35th Bienal de São Paulo
6 Set to 10 Dec 2023
Free Admission
35th Bienal de
São Paulo
6 Set to 10 Dec
Exhibition view of the works of Ahlam Shibli during the 35th Bienal de São Paulo – choreographies of the impossible © Levi Fanan / Fundação Bienal de São Paulo

Ahlam Shibli

In a text about Ahlam Shibli’s work, critic and art historian T.J. Demos recalls the philosopher Roland Barthes and points out: “Death is the eidos of photography, its ideal form and most distinguished expression. In fact, there can be no photograph that does not render absent what it represents.”¹

In the 68 photographs of the Death series (2011–12), Ahlam Shibli seems to confirm and at the same time reverse this assumption. She confirms it insofar as the subject of the series is the regime of images and the visual culture of martyrdom in Palestine. Conversely, she questions it since, when death is the object, absence ceases to hover like a specter over the photographic image. Brought to light, detected, death challenges the statute of photography itself, threatening it with the loss of its absenting qualities.

In Shibli’s Death, the loss of human lives is echoed by the potential loss of Barthes’ photographic eidos.

Posters, photographs, paintings and banners of Palestinian martyrs of the Second Intifada (2000–2005) populate Shibli’s images. The work is certainly a stark statement, a testimony to the violence exercised by the Israeli state on Palestinians, an act of rebellion against the political and physical elimination of Palestine and its inhabitants. It is, moreover, a testimony to the ubiquity of death in Palestinian society. Indeed, images of martyrs populate public space as well as domestic space.

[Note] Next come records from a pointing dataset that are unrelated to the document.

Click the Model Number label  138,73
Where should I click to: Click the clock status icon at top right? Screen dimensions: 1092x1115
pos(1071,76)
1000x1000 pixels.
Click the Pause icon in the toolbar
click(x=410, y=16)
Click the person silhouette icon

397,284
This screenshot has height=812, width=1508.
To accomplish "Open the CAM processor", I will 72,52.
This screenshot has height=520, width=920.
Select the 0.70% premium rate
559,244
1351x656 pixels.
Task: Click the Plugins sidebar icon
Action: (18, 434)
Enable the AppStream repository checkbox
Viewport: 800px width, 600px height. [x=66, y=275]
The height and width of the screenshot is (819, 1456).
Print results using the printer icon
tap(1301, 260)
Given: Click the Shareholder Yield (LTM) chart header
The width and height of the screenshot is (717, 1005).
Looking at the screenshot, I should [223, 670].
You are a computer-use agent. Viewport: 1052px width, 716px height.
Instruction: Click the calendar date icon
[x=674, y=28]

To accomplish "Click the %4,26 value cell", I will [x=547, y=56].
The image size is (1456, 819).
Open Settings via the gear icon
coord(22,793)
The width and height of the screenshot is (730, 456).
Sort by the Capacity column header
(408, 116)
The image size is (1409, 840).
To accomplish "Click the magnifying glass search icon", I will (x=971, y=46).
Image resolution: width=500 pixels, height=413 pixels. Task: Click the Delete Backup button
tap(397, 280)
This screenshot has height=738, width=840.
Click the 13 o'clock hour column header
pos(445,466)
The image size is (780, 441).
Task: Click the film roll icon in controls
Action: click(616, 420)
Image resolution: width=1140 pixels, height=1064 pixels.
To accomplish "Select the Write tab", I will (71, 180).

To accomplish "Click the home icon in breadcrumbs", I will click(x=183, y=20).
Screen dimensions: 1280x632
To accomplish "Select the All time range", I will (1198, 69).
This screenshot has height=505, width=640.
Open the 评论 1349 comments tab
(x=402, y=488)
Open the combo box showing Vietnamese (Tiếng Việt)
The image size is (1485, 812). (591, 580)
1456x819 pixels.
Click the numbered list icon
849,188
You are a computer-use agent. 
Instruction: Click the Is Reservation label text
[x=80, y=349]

Looking at the composition of photographs that complete the series, one would be tempted to consider it as a single image and, to recall Barthes again, of an image we have learned to recognize the punctum, that is, that detail that breaks the relationship between the viewer and the intentionality of the photographer. There are at least two images/ details that punctuated my vision in this overview. The first portrays two young boys, seemingly serene, inside a Palestinian cemetery. The second captures two smiling women at home, under the image of a martyr, caring for an infant. The punctum is a rupture, a twinge, a wound; consequently, these two details in the series do not offer trivial consolation in the face of death’s pervasiveness, of its constant presence in the life of a colonial regime such as that to which Palestine is subjected. On the other hand, they still flash life as a ripple in the status quo, a tear in a necropolitical present.

marco baravalle

Ahlam Shibli (Palestine, 1970. Lives between Palestine and Germany) is a photographer. Through a documentary aesthetics, her works address the implications of contradictory notions of home and have been exhibited in spaces such as the Seoul Museum of Art, Busan Biennale (South Korea), Darat al Funun (Amman, Jordan), Remai Modern Museum (Saskatoon, Canada), Documenta 12 & 14 (Kassel, Germany), MACBA (Barcelona, Spain), Jeu de Paume (Paris, France), Museu Serralves (Porto, Portugal), Museum of Modern Art in Warsaw (Poland), Museo Reina Sofía (Madrid, Spain), Haus der Kunst (Munich, Germany), Kunsthalle Basel (Switzerland), Tate Modern (London, UK), Centre Pompidou (Paris, France), 27th Bienal de São Paulo (Brazil), Fondazione Cassa di Risparmio di Modena (Italy), Istanbul Biennial (Turkey) and Yokohama Museum (Japan).

1. T. J. Demos, “Disappearance and precarity: On the photography of Ahlam Shibli,” in Ahlam Shibli: Phantom home. Essays by T.J. Demos and Esmail Nashif. Exhibition Catalog. Barcelona/ Paris/ Porto/ Ostfildem: Museu d’Art Contemporani de Barcelona (macba) / Jeu de Paume / Museu de Arte Contemporânea de Serralves / Hatje Cantz, 2013, p. 16.